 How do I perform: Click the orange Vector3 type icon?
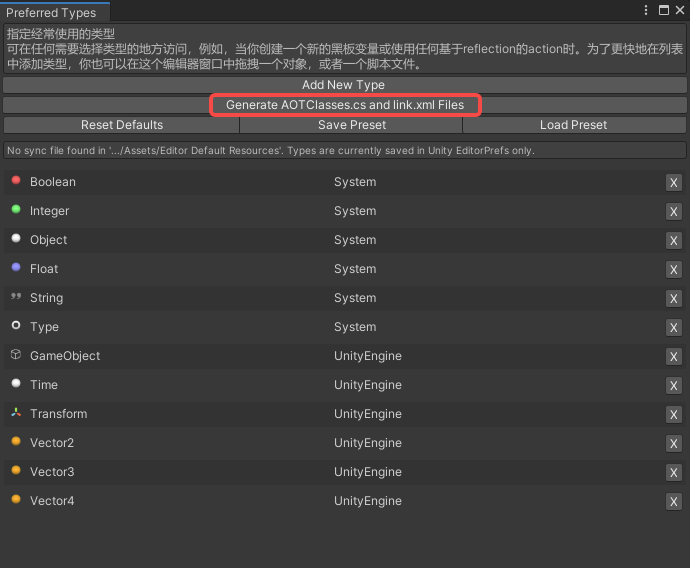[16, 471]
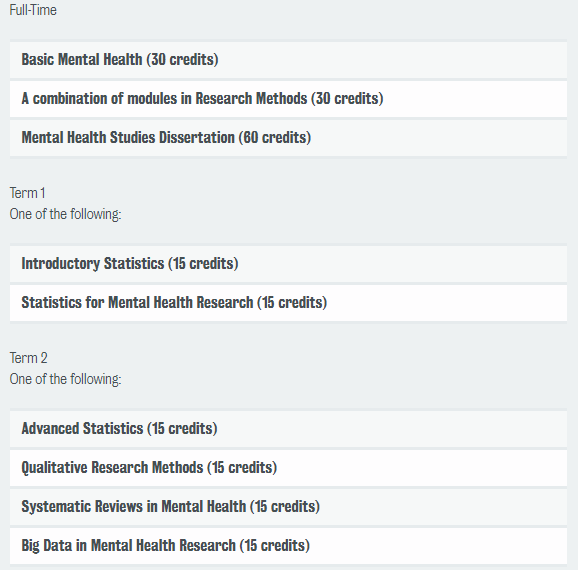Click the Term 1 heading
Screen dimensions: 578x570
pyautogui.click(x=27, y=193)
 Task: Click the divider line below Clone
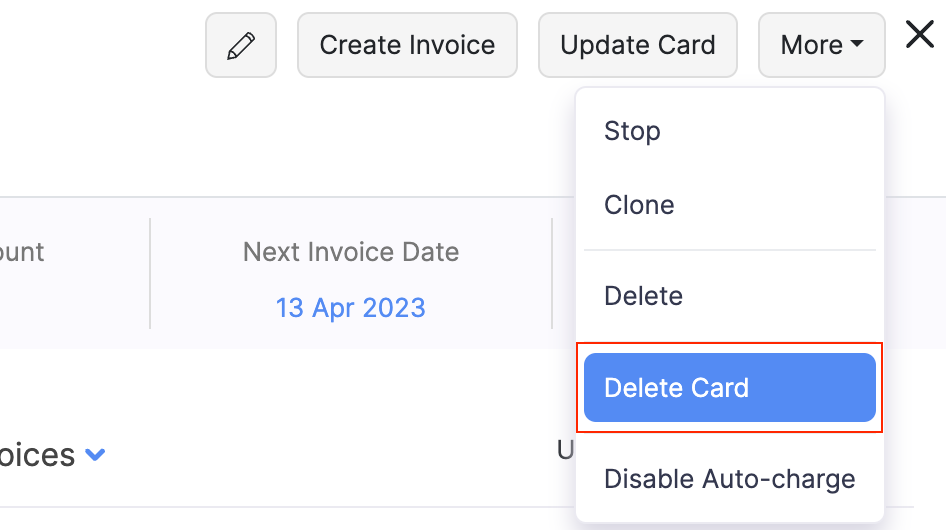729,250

_ _ _ _ _ _ _

→ **Problem**
In your copy, every entry above must match word for word, and no picture may appear.

→ **Response below**
 How do I perform: Click the orange Vector3 type icon?
[16, 471]
Click the Term 1 heading
Screen dimensions: 578x570
pyautogui.click(x=27, y=193)
 Task: Click the divider line below Clone
729,250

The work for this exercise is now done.